At last night's Common Council meeting, the aldermen unanimously approved a resolution authorizing Mayor William Hallenbeck to enter into a purchase agreement for 701 Union Street. John Mason has the story in today's Register-Star: "Council OKs first step to buy Finnish Line for police, court."
For more than a decade, the need to provide a better facility for the police department and the city court has been a problem city government has struggled to solve, and there had been a series of solutions proposed--some involved entirely new construction, some involved repurposing existing structures, all seemed out of reach or unacceptable for one reason or another. During all but two of those years of unsuccessful proposals, Rick Scalera was the mayor of Hudson, so now that it looks like the problem may be reaching a resolution, he felt compelled last night to point out that the space requirements he had been working with were far greater than the space that the police department and the Unified Court System now seem willing to accept. The building at 701 Union Street is 12,000 square feet--6,000 for the court; 6,000 for the police. "Good to hear now that the court and police are willing to compromise," said Scalera. He then commented that he didn't think that the police, who now have 4,500 square feet in their building on Warren Street, were going to be satisfied with 6,000 square feet.

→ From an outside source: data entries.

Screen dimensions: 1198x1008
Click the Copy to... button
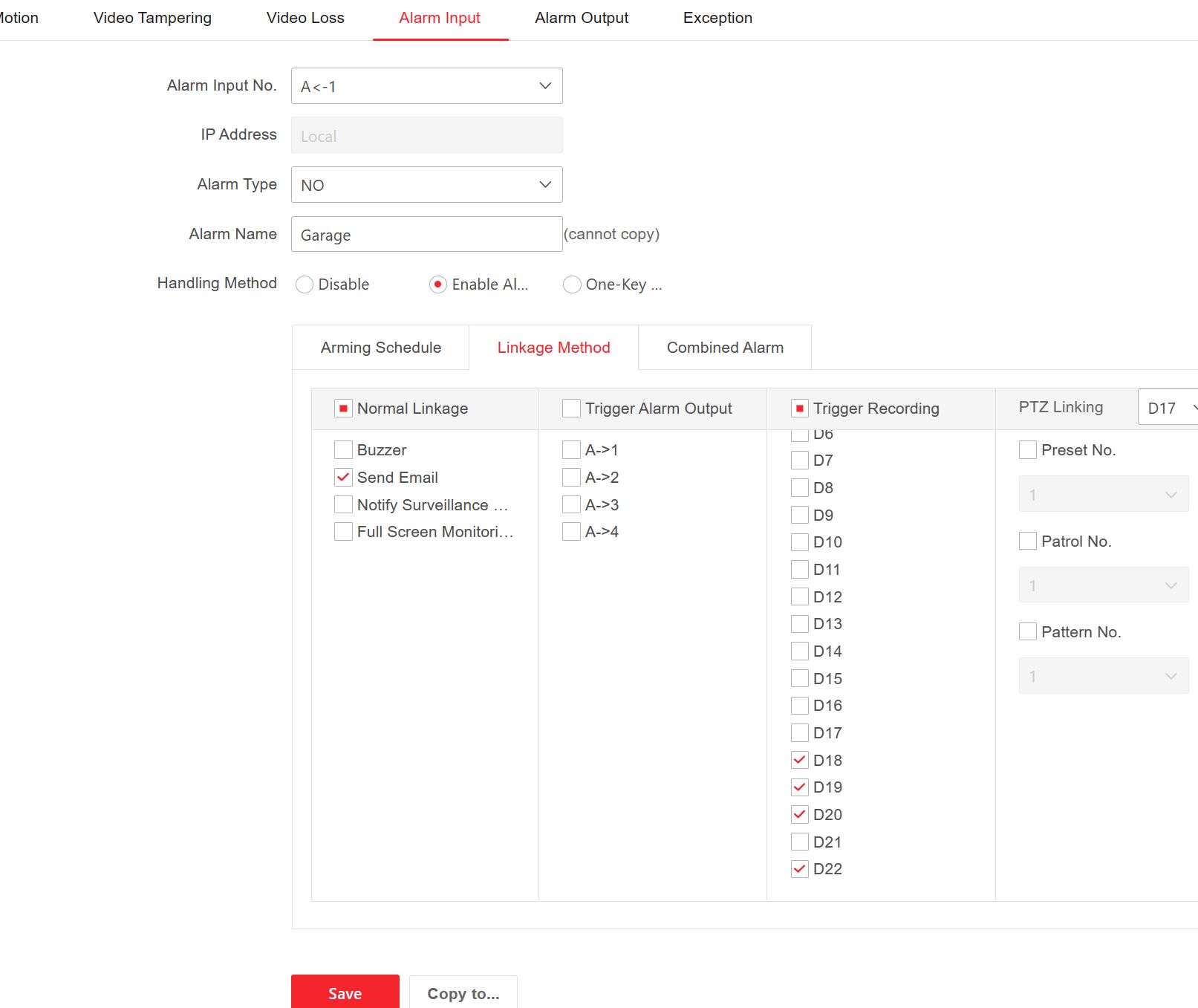(463, 993)
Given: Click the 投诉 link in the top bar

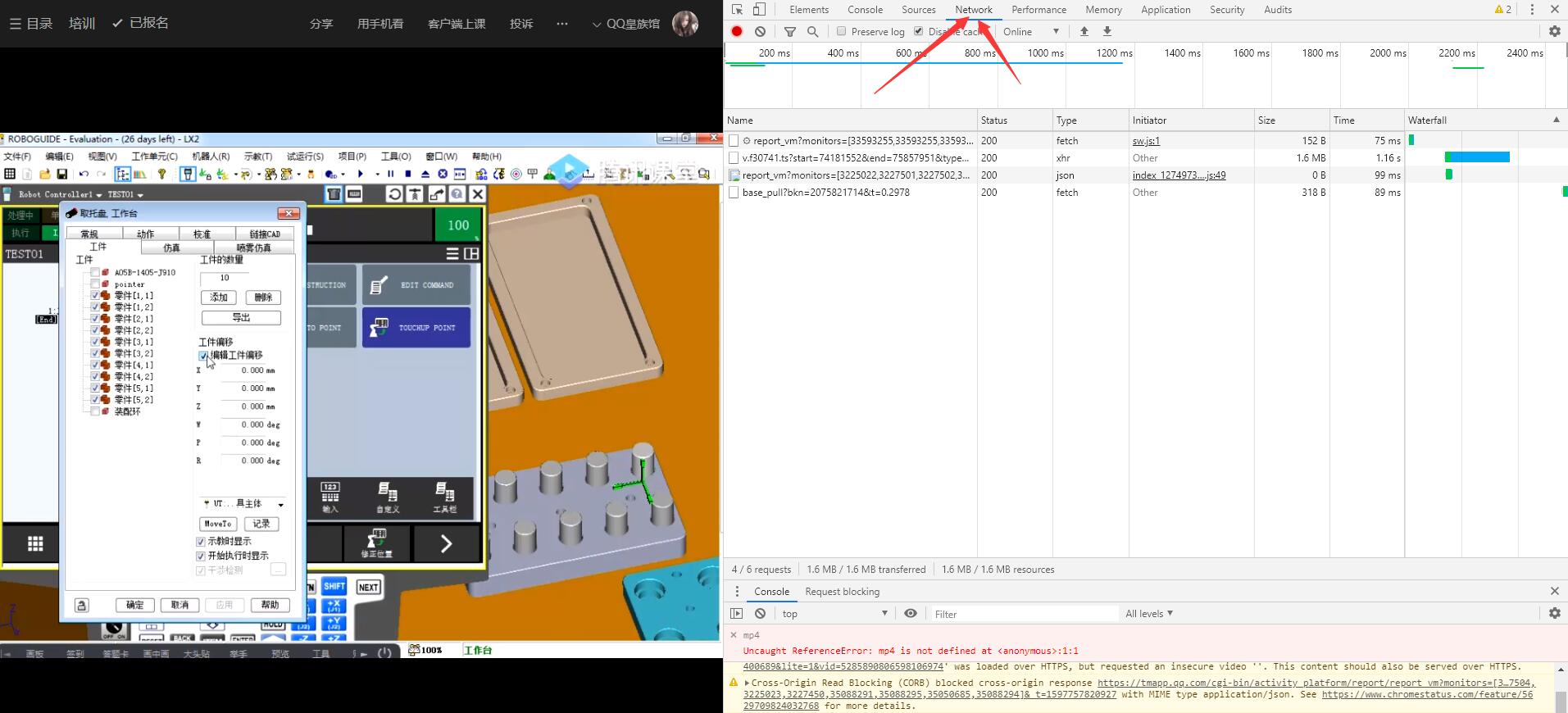Looking at the screenshot, I should pyautogui.click(x=520, y=24).
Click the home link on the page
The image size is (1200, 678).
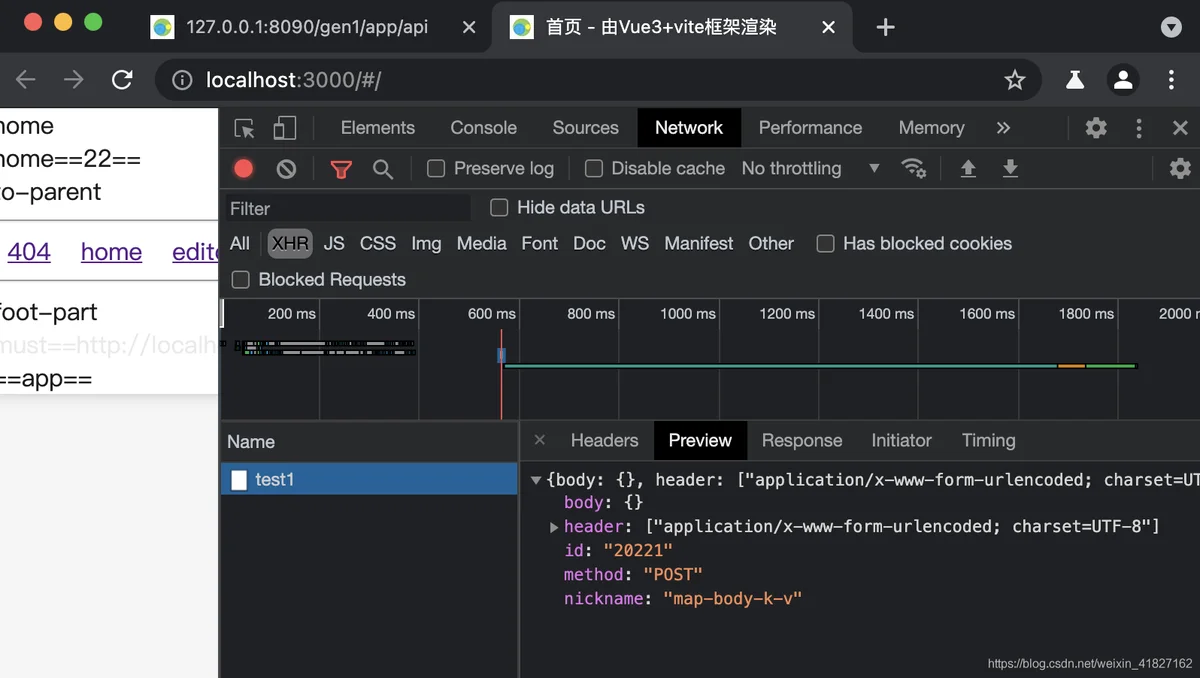111,252
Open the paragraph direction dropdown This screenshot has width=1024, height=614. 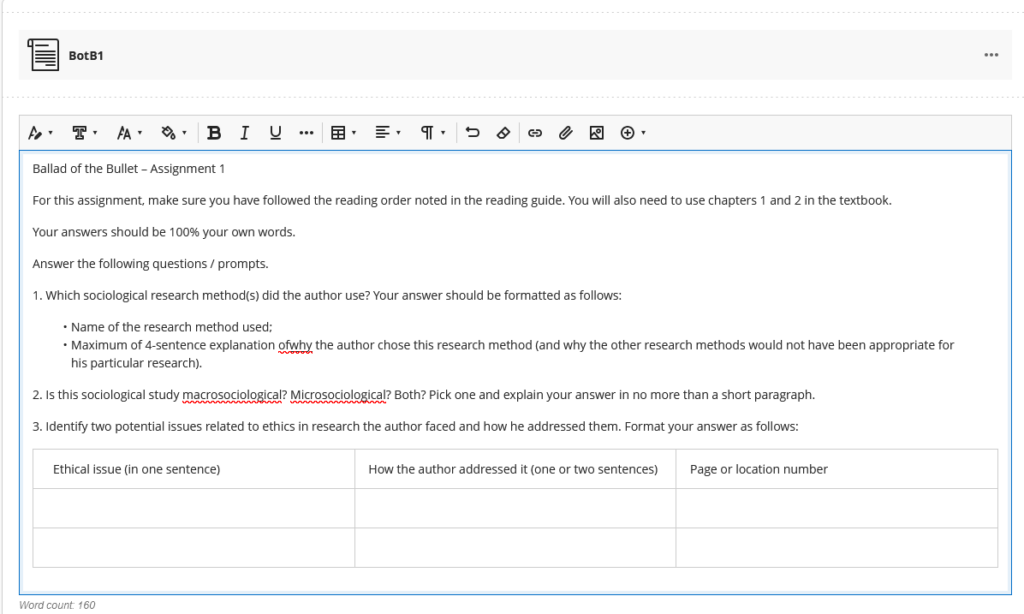click(432, 133)
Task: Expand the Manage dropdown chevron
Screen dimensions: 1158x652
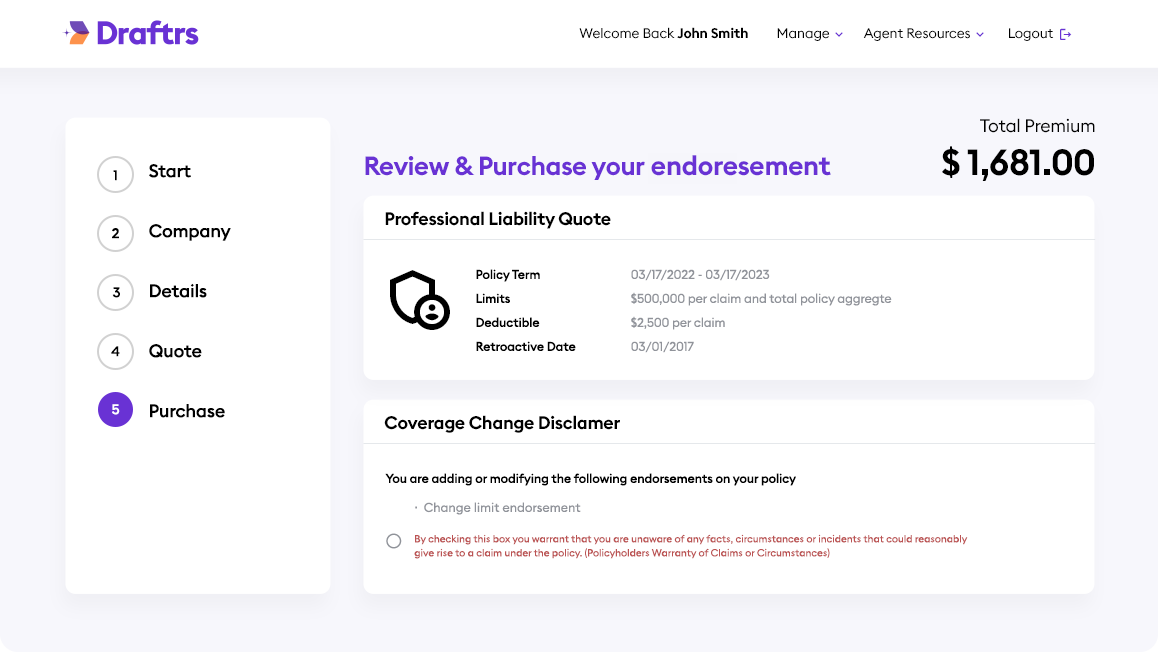Action: [x=839, y=35]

On a related topic, the Council also approved reimbursing Hudson Community Development & Planning Agency the $71,158.61 HCDPA has paid to Spacesmith for developing the design for the now abandoned senior center project. That amount represents 85 percent of the outstanding invoices from Spacesmith. Alderman John Friedman (Third Ward) objected to paying 85 percent of what was billed when only 50 percent of the work had been done. He protested, "We asked for a design at a certain level, and we got a design at a different level"--one the City couldn't afford. Alderman Cappy Pierro (Fifth Ward)--in what seemed like an example of a kind of municipal financing shell game--pointed out that if the City didn't reimburse HCDPA the $71,158.61, HCDPA wouldn't be able to contribute $100,000 to the current plan to repurpose part of the Armory, owned by the Galvan Foundation, as a senior center.
When the resolution to reimburse HCDPA came to a vote, only Friedman and Alderman Nick Haddad (First Ward) voted nay.